Russian nickel mines have also recently been nationalized. Norilsk Nickel is the world's largest nickel producer. It also mines copper, cobalt, copper, platinum, palladium, and coal in Norilsk, a Siberian village located 1,900 miles north of Moscow. Oligarchs Mikhail Prokhorov and Vladimir Potanin bought Norilsk Nickel for $250 million during the privatization, an investment now worth $31.9 billion. Prokhorov, a multibillionaire playboy, recently experienced the full effects of Putin's drive to control Russia's natural resources.


Arrested on suspicion of offering prostitutes to his guests during a winter getaway in a French ski resort, Prokhorov agreed to sell his 26 percent holding of Norilsk to long-time Putin supporter Vladamir Potanin. "Property rights are very conditional in Russia, to this day," Olga V. Kryshtanovskaya, sociologist at the Institute of Sociology of the Russian Academy of Sciences, told the New York Times. "When the Kremlin considers a capitalist such as Prokhorov no longer acceptable, he is deprived of his property, by one means or another. Private business exists only by the grace of the state."


Russia is on course to become a major economic player in the coming decades. But there is an increasing awareness, fostered by the United Nations Development Programme (UNDP), that economic development is tied to human development. This notion is reflected in the Human Development Index (HDI), a measurement of human well-being that takes into account life expectancy, literacy, education, and standard of living.
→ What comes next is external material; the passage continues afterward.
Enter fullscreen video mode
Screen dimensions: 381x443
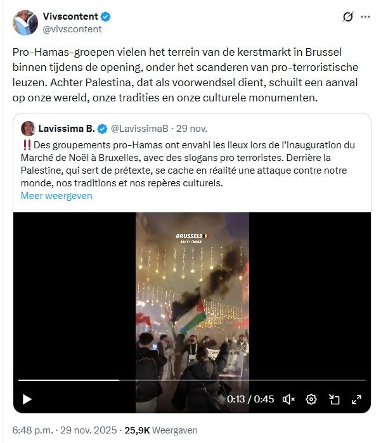(356, 399)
The 2007 UNDP National Human Development Report for Russia found that regions with the highest stores of resources and export-driven economies recorded the highest HDIs between 2002 and 2004. Low per capita income and short life expectancy contributed to the low HDI in poorer regions. Growth in Moscow, St. Petersburg, and the oil- and gas-producing regions is not enough to sustain the entire country. "The immense gap between the regions of Russia with regard to the level of human development is slowing down the pace of development of the country as a whole," the report concludes.


Experts predict that the Russian population will shrink by 22 percent (from 143 million to 111 million) by 2050, which translates into a 42 percent loss of its workforce. In addition to low birth rates, Russians face numerous and potentially fatal health problems, including alcoholism, drug abuse, violence, and diseases like HIV/AIDS and tuberculosis.


Russia must also reconcile resource exploitation with G8-mandated environmental protections. The smelters at Norilsk emit 1.9 million tons of sulfur dioxide each year—more than the total yearly emissions of France. As a result, carcinogenic heavy metals show up in the blood and urine of local residents. Aleksei Yablokov, President of the Center for Russian Environmental Policy, argued in 2005 at the Woodrow Wilson Center in Washington, D.C. that the Kremlin's "dirty environmental growth" results in 300,000 to 350,000 extra deaths each year.


Putin's resource-driven strategy has not benefited all, and yet his growth alternatives for resource-poor regions are minimal. Given that it's increasingly accepted internationally that long-term development depends on human and environmental health, Russia is gambling with its future.